**SET EXERCISE 1:**
Transcribe verbatim the stretch of the thread on functional programming versus SQL from "Re: Using functional" through "see the signatures).".
**SET EXERCISE 2:**
In the thread on functional programming versus SQL, which test suite file does Ted Yu cite for examples of various DataFrame operations?

**SOURCE EXTRACT:**
-- START --

Re: Using functional programming rather than SQL

2016-02-22 Thread Michał Zieliński
Your SQL query will look something like that in DataFrames (but as Ted
said, check the docs to see the signatures).

smallsales
.join(times,"time_id")
.join(channels,"channel_id")
.groupBy("calendar_month_desc","channel_desc")
.agg(sum(col("amount_sold")).as("TotalSales"),
"calendar_month_desc","channel_desc")

On 23 February 2016 at 01:50, Ted Yu  wrote:

> Mich:
> Please refer to the following test suite for examples on various DataFrame
> operations:
>
> sql/core/src/test/scala/org/apache/spark/sql/DataFrameSuite.scala
>
> On Mon, Feb 22, 2016 at 4:39 PM, Mich Talebzadeh <
> mich.talebza...@cloudtechnologypartners.co.uk> wrote:
>
>> Thanks Dean.
>>
>> I gather if I wanted to get the whole thing through FP with little or no
>> use of SQL, then for the first instance as I get the data set from Hive
>> (i.e,
>>
>> val rs = HiveContext.sql("""SELECT t.calendar_month_desc, c.channel_desc,
>> SUM(s.amount_sold) AS TotalSales
>> FROM smallsales s, times t, channels c
>> WHERE s.time_id = t.time_id
>> AND   s.channel_id = c.channel_id
>> GROUP BY t.calendar_month_desc, c.channel_desc
>> """)
>>
>> I can even possibly use DF to do the above sql joins because what I am
>> doing above can also be done in DF without SQL use? Is that possible? Or I
>> have to use some form of SQL?
>>
>>
>>
>> The rest I can do simply using DFs.

-- END --

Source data

-- START --

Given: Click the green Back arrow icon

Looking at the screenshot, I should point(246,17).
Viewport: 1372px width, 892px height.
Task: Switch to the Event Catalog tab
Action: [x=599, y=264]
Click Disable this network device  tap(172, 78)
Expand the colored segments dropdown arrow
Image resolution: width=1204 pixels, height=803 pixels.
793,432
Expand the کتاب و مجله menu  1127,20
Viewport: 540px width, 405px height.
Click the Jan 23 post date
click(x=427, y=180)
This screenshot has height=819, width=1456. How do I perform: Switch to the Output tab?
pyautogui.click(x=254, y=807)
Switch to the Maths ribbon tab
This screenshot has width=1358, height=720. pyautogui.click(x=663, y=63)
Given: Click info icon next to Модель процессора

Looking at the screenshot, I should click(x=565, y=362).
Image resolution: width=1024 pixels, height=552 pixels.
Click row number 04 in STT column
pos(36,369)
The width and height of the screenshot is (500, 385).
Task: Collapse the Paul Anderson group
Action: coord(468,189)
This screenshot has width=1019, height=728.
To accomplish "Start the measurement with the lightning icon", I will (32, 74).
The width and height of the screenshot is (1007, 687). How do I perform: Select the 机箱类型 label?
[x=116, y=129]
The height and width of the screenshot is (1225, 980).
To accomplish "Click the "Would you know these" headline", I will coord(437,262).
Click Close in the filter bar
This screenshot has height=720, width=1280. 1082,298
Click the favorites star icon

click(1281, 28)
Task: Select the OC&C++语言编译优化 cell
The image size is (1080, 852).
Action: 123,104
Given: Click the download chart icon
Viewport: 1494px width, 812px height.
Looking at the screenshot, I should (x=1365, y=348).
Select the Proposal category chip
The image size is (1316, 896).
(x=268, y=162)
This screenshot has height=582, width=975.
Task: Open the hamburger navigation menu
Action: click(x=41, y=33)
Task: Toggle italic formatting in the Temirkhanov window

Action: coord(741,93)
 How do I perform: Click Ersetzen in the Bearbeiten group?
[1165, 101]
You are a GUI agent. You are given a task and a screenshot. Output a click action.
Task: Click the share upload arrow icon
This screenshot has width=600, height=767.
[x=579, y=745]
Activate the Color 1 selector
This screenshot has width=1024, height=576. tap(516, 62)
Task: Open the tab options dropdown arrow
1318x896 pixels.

-- END --

**EXERCISE RESPONSE 1:**
Re: Using functional programming rather than SQL

2016-02-22 Thread Michał Zieliński
Your SQL query will look something like that in DataFrames (but as Ted
said, check the docs to see the signatures).

**EXERCISE RESPONSE 2:**
sql/core/src/test/scala/org/apache/spark/sql/DataFrameSuite.scala